UnicodeDecodeError while processing Accented words

2019-08-28 02:23发布

问题:

I have a python script which reads a YAML file (runs on an embedded system). Without accents, the script runs normally on my development machine and in the embedded system. But with accented words make it crash with

UnicodeDecodeError: 'ascii' codec can't decode byte 0xc3 in position 6: ordinal not in range(128)

only in the embedded environment.

The YAML sample:

data: ã

The snippet which reads the YAML:

with open(YAML_FILE, 'r') as stream:
  try:
    data = yaml.load(stream)

Tried a bunch of solutions without success.

Versions: Python 3.6, PyYAML 3.12

回答1:

The codec that is reading your bytes has been set to ASCII. This restricts you to byte values between 0 and 127.

The representation of accented characters in Unicode, comes outside this range, so you're getting a decoding error.

A UTF-8 codec decodes ASCII as well as UTF-8, because ASCII is a (very small) subset of UTF-8, by design.

If you can change your codec to be a UTF-8 decode, it should work.

In general, you should always specify how you will decode a byte stream to text, otherwise, your stream could be ambiguous.



回答2:

You can specify the codec that should be used when dumping data using PyYAML, but there is no way you specify your coded in PyYAML when you load. However PyYAML will handle unicode as input and you can explicitly specify which codec to use when opening the file for reading, that codec is then used to return the text (you open the file as text file with 'r', which is the default for open()).

import yaml

YAML_FILE = 'input.yaml'

with open(YAML_FILE, encoding='utf-8') as stream:
    data = yaml.safe_load(stream)

Please note that you should almost never have to use yaml.load(), which is documented to be unsafe, use yaml.safe_load() instead.

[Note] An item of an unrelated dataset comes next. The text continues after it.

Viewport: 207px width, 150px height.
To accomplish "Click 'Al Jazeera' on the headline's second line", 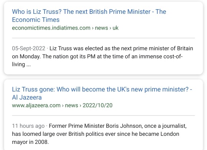I will click(27, 97).
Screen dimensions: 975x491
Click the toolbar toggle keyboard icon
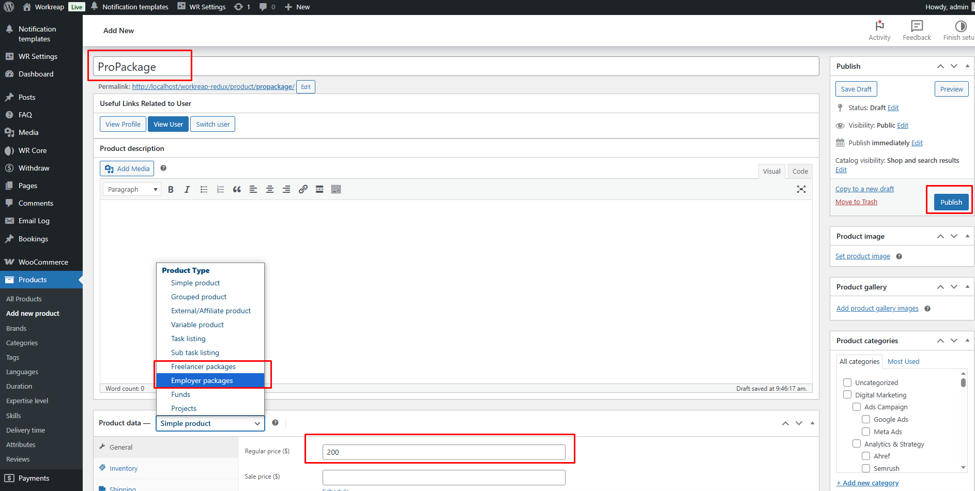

To dump data in the same format you loaded it use:

import sys
yaml.safe_dump(data, sys.stdout, allow_unicode=True, encoding='utf-8',
               default_flow_style=False)

The default_flow_style is needed in order not to get the flow-style curly braces, and the allow_unicode is necessary or else you get data: "\xE3" (i.e. escape sequences for unicode characters)